Clips rolled: my players celebrating, West-Bridge thundering into tackles, Reid pacing his line.

Then the pundits started.

"Reid has experience."

"Malik has momentum."

"East-Bridge play too narrow."

"West-Bridge are too emotional."

It was noise endless, swirling noise.

I turned the volume down and just watched the moving pictures in silence.

Two teams, two philosophies.

One chasing redemption, the other chasing proof.

Ms Alvarez called just before midnight.

"You've seen the coverage, I assume?"

"Hard to miss."

She chuckled. "Don't let it get to you. They'll talk, analyze, twist everything you say. Ignore them."

"I plan to," I said. "We're focused."

A pause. "Good. Because if you win this final, Malik…"

She stopped herself. "Just win it."

The line clicked dead.

---

Tuesday morning brought the first media visit to the school.

Two vans parked outside the gates, reporters waiting with cameras. They weren't after the players they wanted me.

A teacher tried to keep them out, but one managed to call my name across the courtyard.

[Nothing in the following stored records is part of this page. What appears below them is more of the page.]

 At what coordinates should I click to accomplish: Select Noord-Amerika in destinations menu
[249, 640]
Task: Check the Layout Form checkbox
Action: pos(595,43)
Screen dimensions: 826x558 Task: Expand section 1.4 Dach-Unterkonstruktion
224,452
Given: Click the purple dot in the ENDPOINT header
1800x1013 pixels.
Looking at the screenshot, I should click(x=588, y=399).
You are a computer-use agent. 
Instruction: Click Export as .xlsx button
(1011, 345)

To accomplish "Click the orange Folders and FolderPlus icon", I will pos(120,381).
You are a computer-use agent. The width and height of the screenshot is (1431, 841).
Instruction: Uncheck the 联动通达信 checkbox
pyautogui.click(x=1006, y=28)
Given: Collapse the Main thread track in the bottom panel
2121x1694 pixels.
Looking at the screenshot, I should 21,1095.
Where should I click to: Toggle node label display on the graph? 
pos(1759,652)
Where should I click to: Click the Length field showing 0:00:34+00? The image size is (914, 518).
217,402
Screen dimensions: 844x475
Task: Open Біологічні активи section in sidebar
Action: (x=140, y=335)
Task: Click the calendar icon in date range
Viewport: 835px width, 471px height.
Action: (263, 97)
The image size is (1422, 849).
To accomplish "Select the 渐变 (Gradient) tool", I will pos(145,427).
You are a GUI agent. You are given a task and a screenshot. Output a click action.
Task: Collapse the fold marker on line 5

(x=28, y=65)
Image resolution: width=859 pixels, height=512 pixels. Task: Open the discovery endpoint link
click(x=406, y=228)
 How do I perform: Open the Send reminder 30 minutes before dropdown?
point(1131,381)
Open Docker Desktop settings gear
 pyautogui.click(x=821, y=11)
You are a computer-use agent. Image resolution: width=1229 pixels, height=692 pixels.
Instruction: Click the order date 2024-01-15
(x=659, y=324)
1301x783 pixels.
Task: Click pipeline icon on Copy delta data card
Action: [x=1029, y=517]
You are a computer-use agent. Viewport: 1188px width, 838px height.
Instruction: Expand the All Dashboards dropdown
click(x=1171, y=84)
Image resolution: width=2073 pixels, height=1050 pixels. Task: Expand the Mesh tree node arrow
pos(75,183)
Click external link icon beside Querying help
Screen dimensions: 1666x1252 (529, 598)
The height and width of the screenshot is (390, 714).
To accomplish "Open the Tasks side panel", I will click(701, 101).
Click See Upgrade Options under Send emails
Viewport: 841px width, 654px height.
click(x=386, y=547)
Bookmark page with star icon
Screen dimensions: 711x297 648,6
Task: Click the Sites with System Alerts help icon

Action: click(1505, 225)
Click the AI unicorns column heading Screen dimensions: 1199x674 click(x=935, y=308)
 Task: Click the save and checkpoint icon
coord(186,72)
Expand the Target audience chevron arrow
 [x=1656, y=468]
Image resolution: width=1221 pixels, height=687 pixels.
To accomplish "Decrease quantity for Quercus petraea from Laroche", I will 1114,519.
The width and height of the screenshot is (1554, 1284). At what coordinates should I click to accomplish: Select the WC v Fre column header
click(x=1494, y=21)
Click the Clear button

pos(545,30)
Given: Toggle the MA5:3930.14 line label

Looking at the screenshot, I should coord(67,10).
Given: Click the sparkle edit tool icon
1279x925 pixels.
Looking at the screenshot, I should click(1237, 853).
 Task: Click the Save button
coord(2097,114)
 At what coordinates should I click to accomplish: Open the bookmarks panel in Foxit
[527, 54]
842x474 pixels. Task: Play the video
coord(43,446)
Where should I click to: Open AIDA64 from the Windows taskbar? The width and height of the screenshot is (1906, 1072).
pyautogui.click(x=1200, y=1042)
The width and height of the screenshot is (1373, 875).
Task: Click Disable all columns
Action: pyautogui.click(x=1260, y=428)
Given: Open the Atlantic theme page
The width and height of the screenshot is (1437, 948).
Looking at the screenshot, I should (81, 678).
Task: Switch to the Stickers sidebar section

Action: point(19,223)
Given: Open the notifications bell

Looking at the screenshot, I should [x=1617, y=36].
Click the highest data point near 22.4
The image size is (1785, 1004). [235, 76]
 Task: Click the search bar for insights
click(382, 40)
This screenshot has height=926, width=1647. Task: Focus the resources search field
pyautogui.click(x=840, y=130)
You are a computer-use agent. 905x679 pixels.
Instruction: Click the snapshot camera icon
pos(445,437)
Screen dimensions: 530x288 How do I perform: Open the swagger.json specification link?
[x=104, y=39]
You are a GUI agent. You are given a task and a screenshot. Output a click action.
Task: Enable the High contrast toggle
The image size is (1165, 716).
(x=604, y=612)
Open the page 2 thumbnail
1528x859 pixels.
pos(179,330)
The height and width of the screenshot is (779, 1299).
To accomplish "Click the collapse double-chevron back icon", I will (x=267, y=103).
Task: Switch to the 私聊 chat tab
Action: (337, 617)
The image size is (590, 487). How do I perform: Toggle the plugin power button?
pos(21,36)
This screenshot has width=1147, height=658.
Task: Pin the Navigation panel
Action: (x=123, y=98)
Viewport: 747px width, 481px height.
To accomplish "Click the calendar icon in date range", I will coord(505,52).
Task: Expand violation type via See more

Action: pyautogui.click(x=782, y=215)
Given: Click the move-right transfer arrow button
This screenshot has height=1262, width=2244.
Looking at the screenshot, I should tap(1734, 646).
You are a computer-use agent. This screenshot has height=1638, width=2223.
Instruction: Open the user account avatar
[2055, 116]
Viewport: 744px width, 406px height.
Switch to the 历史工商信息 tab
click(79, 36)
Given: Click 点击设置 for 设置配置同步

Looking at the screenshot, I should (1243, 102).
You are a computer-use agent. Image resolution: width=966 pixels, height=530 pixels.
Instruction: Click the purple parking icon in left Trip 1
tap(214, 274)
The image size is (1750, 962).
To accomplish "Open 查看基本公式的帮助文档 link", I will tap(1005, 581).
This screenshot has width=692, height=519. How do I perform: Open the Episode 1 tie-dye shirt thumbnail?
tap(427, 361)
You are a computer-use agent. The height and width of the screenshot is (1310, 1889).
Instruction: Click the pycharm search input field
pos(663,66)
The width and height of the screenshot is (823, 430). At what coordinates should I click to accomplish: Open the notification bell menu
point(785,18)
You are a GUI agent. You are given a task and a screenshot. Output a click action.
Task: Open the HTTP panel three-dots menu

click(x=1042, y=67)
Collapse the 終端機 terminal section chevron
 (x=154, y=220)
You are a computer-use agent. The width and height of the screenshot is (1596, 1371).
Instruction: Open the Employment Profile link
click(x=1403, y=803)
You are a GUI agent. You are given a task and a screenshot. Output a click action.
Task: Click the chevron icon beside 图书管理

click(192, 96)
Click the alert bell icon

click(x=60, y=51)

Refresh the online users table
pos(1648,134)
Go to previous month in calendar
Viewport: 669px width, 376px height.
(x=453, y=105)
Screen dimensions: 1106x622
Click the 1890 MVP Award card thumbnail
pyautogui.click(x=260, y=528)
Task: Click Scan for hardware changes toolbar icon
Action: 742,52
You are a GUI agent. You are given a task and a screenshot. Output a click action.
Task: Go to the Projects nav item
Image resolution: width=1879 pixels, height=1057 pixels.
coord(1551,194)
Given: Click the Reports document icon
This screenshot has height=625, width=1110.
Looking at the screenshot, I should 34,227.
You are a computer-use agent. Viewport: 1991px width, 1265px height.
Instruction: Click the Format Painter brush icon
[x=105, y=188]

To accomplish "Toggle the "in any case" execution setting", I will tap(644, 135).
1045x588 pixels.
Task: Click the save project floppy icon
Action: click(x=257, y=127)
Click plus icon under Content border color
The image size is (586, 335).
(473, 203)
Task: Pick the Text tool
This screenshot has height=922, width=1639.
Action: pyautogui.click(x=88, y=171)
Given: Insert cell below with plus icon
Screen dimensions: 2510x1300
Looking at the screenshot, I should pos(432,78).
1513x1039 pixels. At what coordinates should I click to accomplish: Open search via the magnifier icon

"Malik! Any thoughts on Coach Reid's comments?"

I didn't stop walking. "He's right," I said. "Football is about learning."

They scribbled, hungry for more. "So you've learned too?"

I smiled faintly. "Enough."

Then I walked inside.

---

By evening, social media had already turned that line into a headline.

"Malik Amari Responds to Reid: 'I've Learned Enough.'"

The clip went viral in less than an hour.

Students screenshot it. Fans argued in comment sections. Someone even made a poster edit of me and Reid staring each other down like a boxing match promo.

It was ridiculous and kind of beautiful.

Two bridges. One final.

The world wanted chaos.

I just wanted ninety minutes of silence between whistles.